Aunque yo también estaba dispuesta a servir a mi país y no tolerar la corrupción, prefería no tener que ver al monstruo a la cara. Por esa razón me incliné por especializarme en el área privada del derecho; ingenuamente creía que la corrupción se concentraba únicamente en los juzgados penales. Sin embargo, al poco tiempo de ser nombrada juez en un juzgado del ramo civil, me percaté que en mi propia judicatura también había corrupción. Algunos de los auxiliares de justicia se dedicaban descaradamente a extorsionar a los usuarios para dar trámite a sus demandas o bien se asociaban con abogados litigantes, para que sus casos fueran resueltos con mayor celeridad y facilitaban resoluciones “A la carta”.
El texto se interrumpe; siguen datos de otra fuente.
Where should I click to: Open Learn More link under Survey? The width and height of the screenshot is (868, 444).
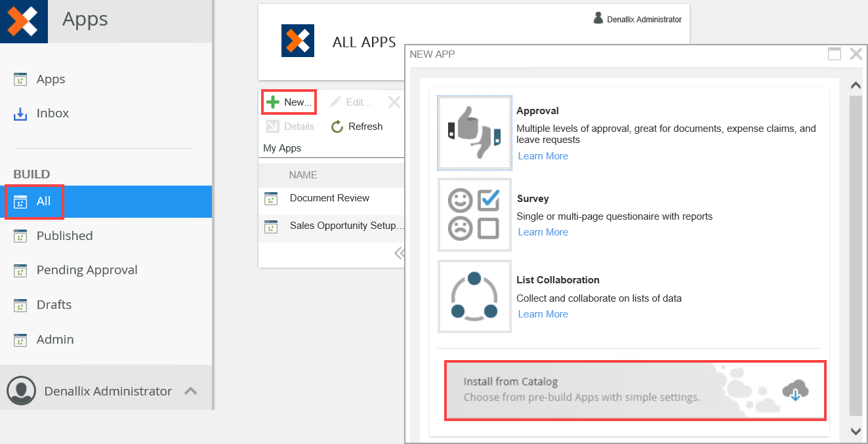pyautogui.click(x=543, y=232)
Mi primera reacción fue reunir al personal para recordarles que la obligación de un funcionario público es actuar con total transparencia e imparcialidad y motivarlos a que su labor estuviera siempre enmarcada en la ética. Sin embargo, al observar que ignoraban mis lineamientos, tuve que empezar a tomar las medidas disciplinarias respectivas. Además, solicité de manera preventiva una supervisión total y exhaustiva de la judicatura para poder tener una radiografía completa de los procesos.
Recuerdo con claridad que uno de los notificadores me dijo, de forma descarada, haciendo alusión a mi apellido: “Escobita nueva, siempre barre bien” dándome a entender que con el tiempo me acostumbraría al sistema perverso que promueve la impunidad. Un año después de haber sido nombrada como juez, los auxiliares corruptos comprendieron por fin que mi intención de no permitir ningún acto deshonesto en la judicatura era firme. Tras ello empezaron las amenazas de muerte en mi contra y otras formas de intimidación, estas últimas respaldadas por el sindicato de trabajadores del Organismo Judicial.
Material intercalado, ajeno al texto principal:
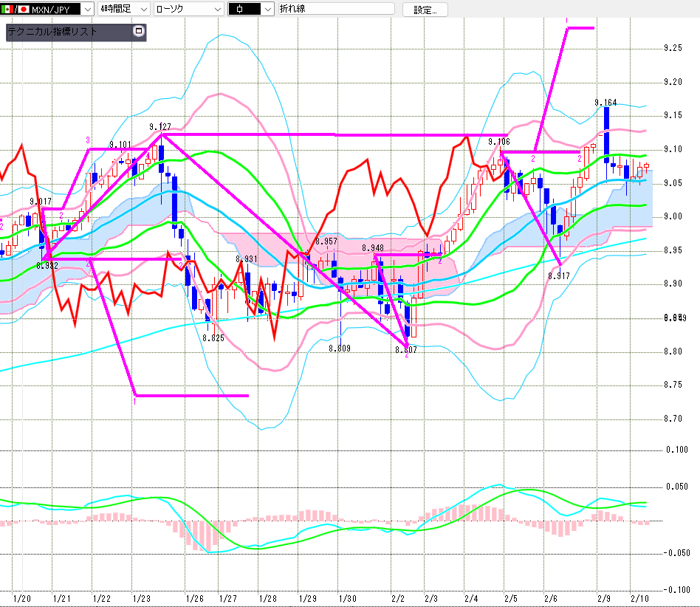The width and height of the screenshot is (700, 607).
Task: Open the ローソク chart type dropdown
Action: (217, 10)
Fue así como busqué el apoyo de la Corte Suprema de Justicia y me acerqué a otros juzgadores que enfrentaban retos similares en sus propias judicaturas, para apoyarnos en el intento de sanear los tribunales. Entendí que el sistema disciplinario es absolutamente obtuso, debido a los pactos colectivos suscritos por la Corte Suprema con los trabajadores, por lo que es más fácil trasladarlos que lograr su despido.
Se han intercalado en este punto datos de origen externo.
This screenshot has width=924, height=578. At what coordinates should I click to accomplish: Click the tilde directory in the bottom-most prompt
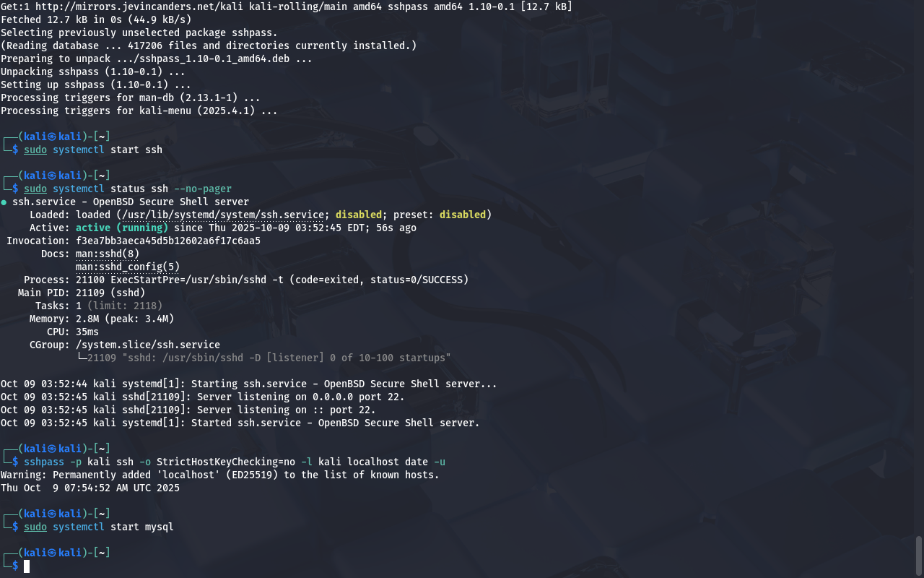click(x=102, y=553)
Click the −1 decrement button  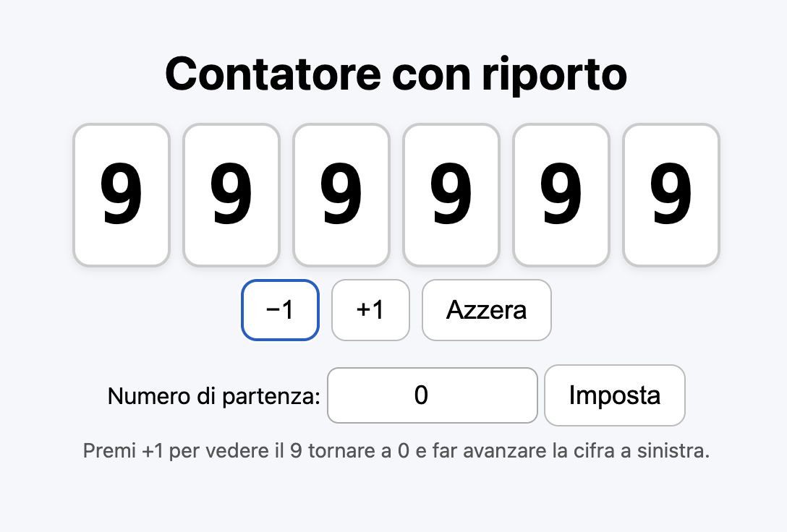[x=280, y=310]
Después de muchas gestiones logré que unos renunciaran y que la Corte Suprema reubicara a otros auxiliares de justicia. Entonces el equipo del juzgado quedó integrado por personas honestas, en su mayoría mujeres dedicadas y comprometidas con la justicia. Gracias a Carol, Mónica, Sheny, Yoly, Natalie, Magdaly, Milvia, Paula y también a Julio, Guicho y Christian se ganó una batalla contra la corrupción en ese juzgado y con trabajo y esfuerzo se recuperó la confianza en la justicia en esa Judicatura.